なんでも、このところずーっとイノシシに畑を荒らされていて、堪忍袋の緒が切れたとかで、有害駆除申請したんだそうだ。

さっそく猟友会がやって来て、畑の際に捕獲檻を設置して一週間ほど様子を見たところ、目的のシシでなくクマが掛かっていたらしい。そこで何より驚いたのは倅のヨメさんだろう。アプローチ路を探ったところ、小中学、保育園と子どもがフルセットいて、その彼らが日常的に出入りする場所を、クマは行ったり来たりしていたと言うのだから。

連絡もらったときは打ち合わせ中ですぐ抜けられず、あとで結果だけ聞いたのだが、体長は1mほどの60kg少々の若いオスだったとか。動物との共生を目指す我が村、いや、見つけ次第片っ端から駆除する我が村としては、当然のごとく若きクマは哀れ殺処分の運命に。

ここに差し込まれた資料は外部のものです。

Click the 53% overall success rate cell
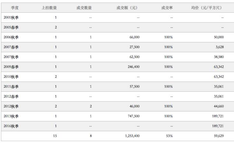The height and width of the screenshot is (143, 234). coord(169,136)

聞き取り含めちょっと調べたところ、クマの目当ては畑にすき込まれた未収穫のトウキビ。そう、つまりクマはシシの身代わりになって死んだのである。皮肉にもその当日の騒ぎでだいぶ人の匂いが残ったのか、シシによる畑荒らしはその後は止まっているようだ。

捕まえたクマにトウガラシスプレーなど吹きかけてお仕置きを施し、山奥に連れて行って再放獣する奥山放獣が今のトレンド。されど人的資源も無ければ予算も無い。無い無い尽くしで、何よりその気が無いのが一番問題。それに奥山と一言で言っても、我が村の奥山は赤城山であり、その奥山のさらに奥山は観光地だったりして、結局どこか余所の市町村に放すしかないのである。

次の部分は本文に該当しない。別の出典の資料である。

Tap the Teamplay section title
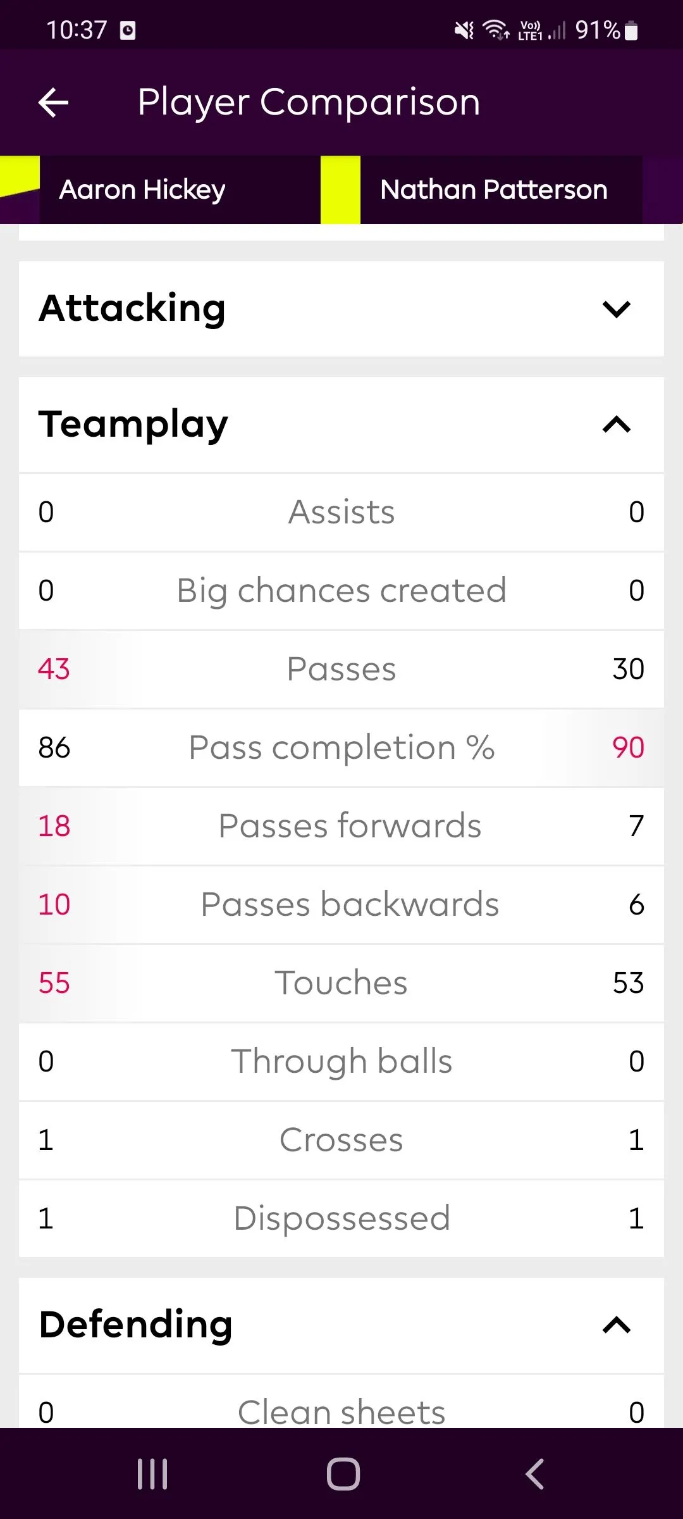The width and height of the screenshot is (683, 1519). pyautogui.click(x=133, y=424)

でもそれを受け入れてくれる自治体など、同じ郡内といえどそう簡単に見つかるわけもなく、やはりここは県が重い腰を上げて仲介するなりビジョンを示す必要があると思うのだ。せめて農業被害を名目に、たまたま罠に掛かってしまって面倒だからと殺処分の憂き目にあう、そんな運の悪いクマだけでも何とかならんものか、ふと、我が家のコナラのドングリをみてそう思うのである。